Tmub1, also known as HOPS, is a transmembrane and ubiquitin-like domain-containing protein. It is involved in multiple biological functions such as cell proliferation regulation, post-translational modification of proteins, and the endoplasmic reticulum-associated degradation pathway. It plays a role in important pathways like STAT3 signaling, immune-related pathways, and is associated with various biological processes and diseases [2,4,5].

In liver regeneration, Tmub1 overexpression vectors impaired mouse liver regeneration after partial hepatectomy. Loss-and gain-of-function analyses in human hepatocyte Lo2 cells showed that Tmub1 inhibits STAT3 phosphorylation and its signaling, suggesting a negative regulatory role in hepatocyte proliferation through STAT3 signaling [4].

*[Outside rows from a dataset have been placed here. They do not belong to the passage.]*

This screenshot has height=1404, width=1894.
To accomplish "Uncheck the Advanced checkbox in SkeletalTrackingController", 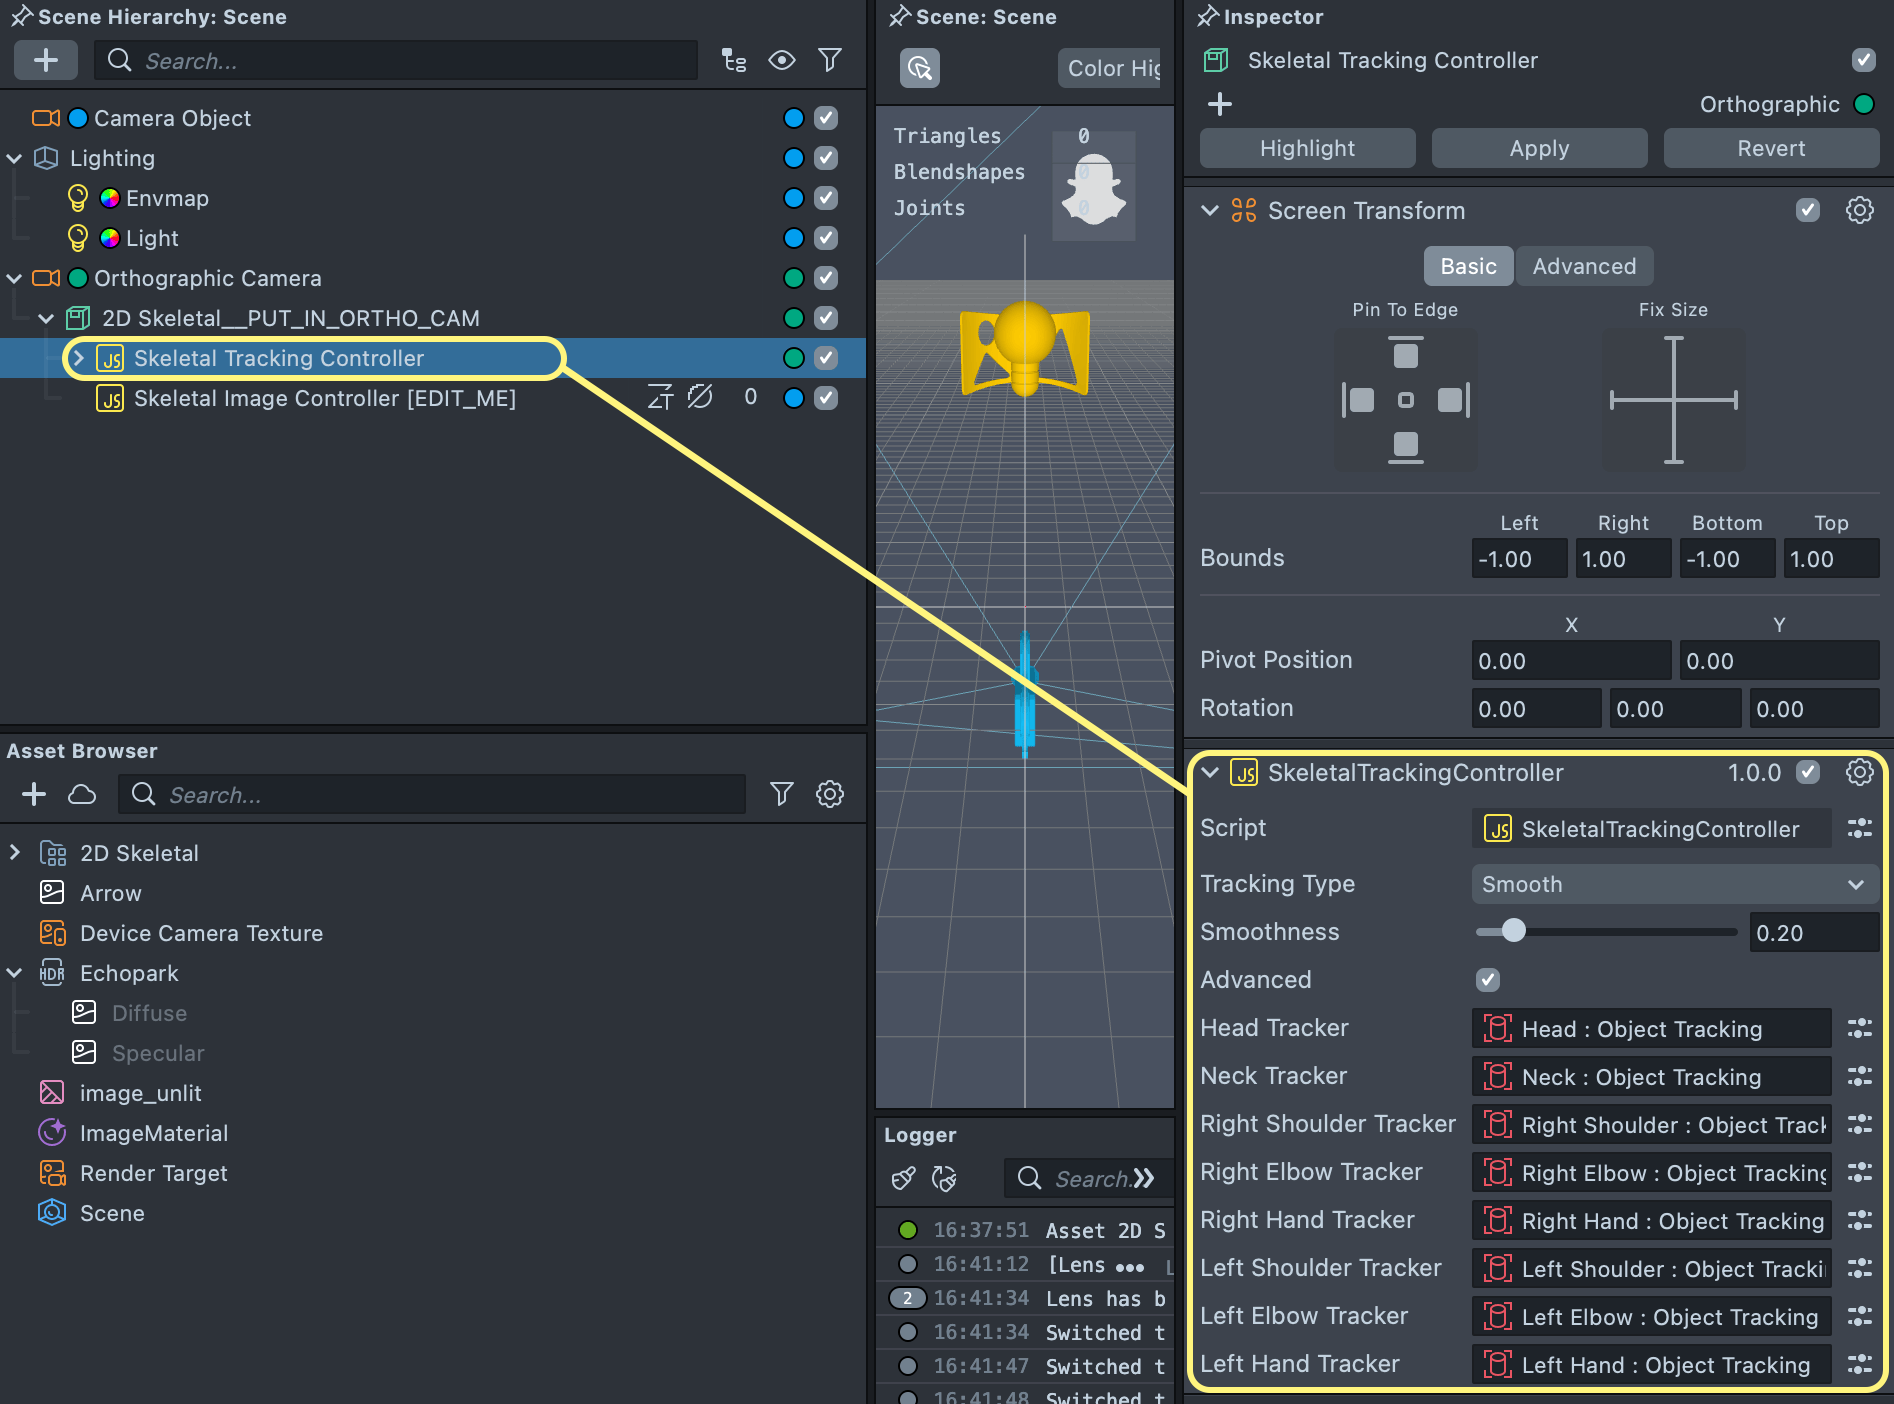I will click(1487, 980).
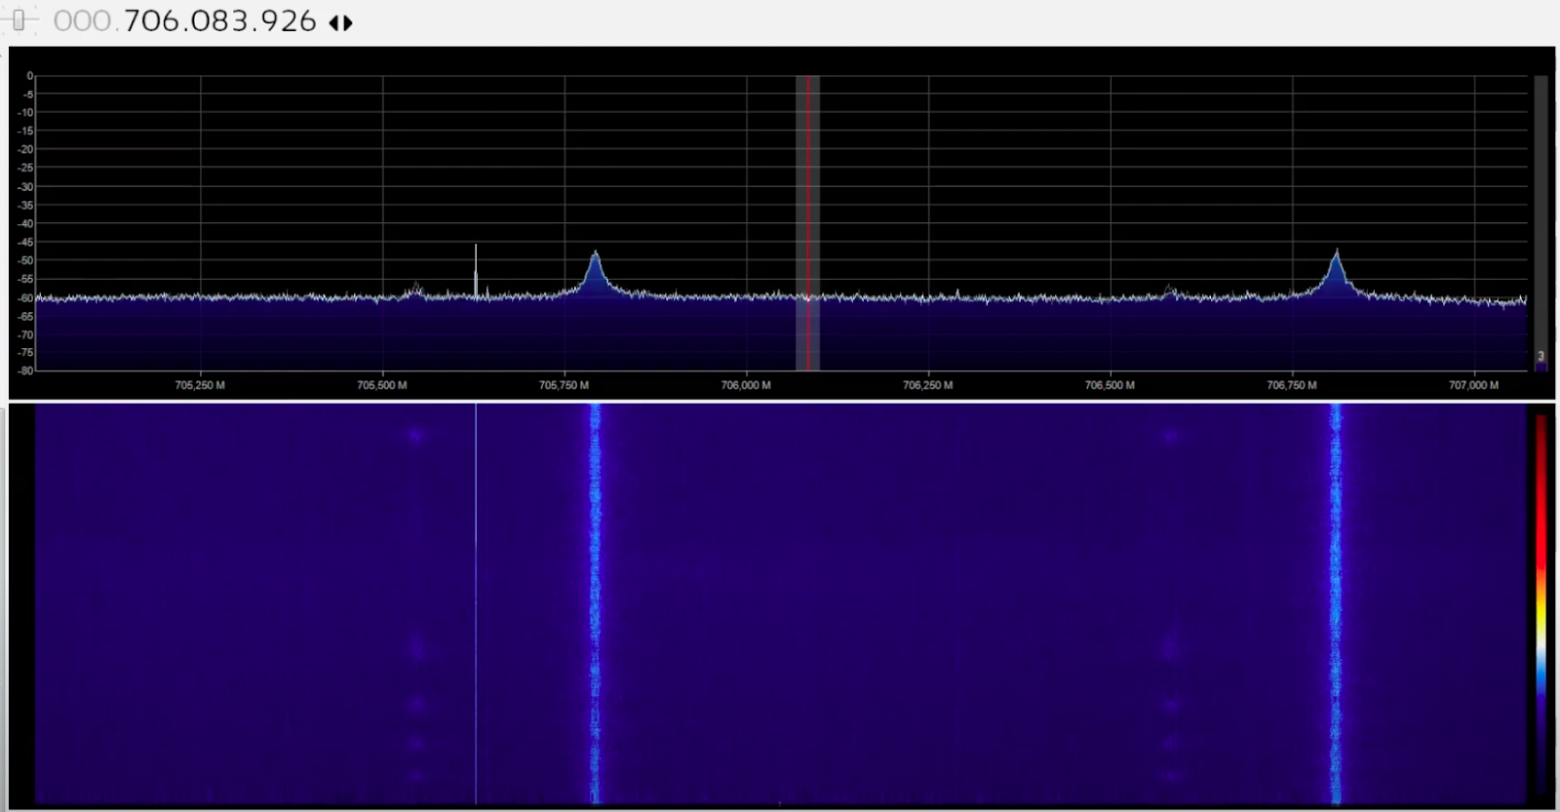Click the thin white line running down the waterfall
Viewport: 1560px width, 812px height.
click(x=476, y=600)
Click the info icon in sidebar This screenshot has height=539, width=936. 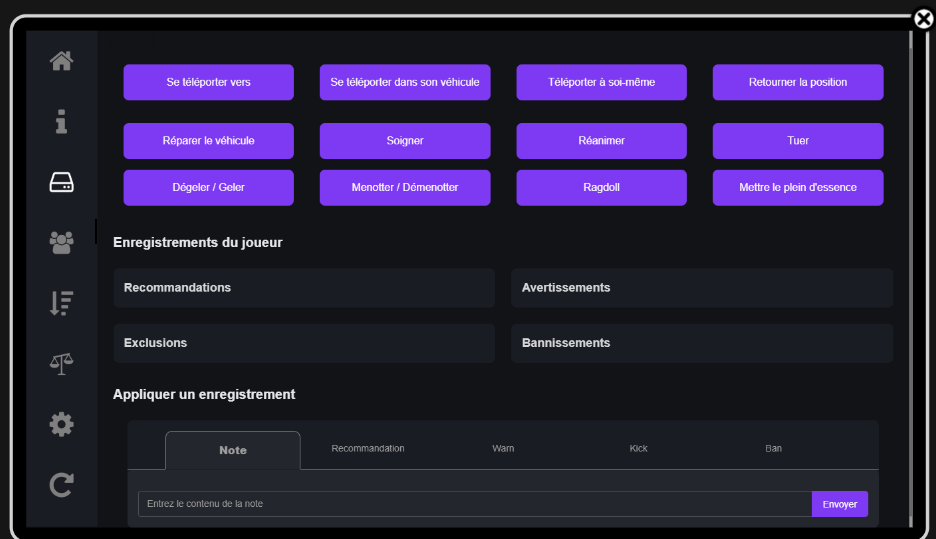[61, 122]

In tumor-related studies, in vivo studies with mice found that a synthetic peptide engineered to compete with TMUB1 significantly promoted antitumor immunity and suppressed tumor growth. High TMUB1 protein levels in human tumor tissue correlate with PD-L1 expression, and are associated with poor patient survival rates, as TMUB1 modulates PD-L1 polyubiquitination and glycosylation to promote tumor immune evasion [1]. In colorectal cancer, high TMUB1 expression is related to a poor prognosis, and is associated with hypoxia, angiogenesis, and immune cell infiltration [3].

In conclusion, Tmub1 is a key regulator in multiple biological processes. Model-based research, especially in mouse models, has revealed its significance in liver regeneration and tumor-related diseases. Understanding Tmub1's functions provides potential strategies for the management of liver regeneration and treatment of certain tumors.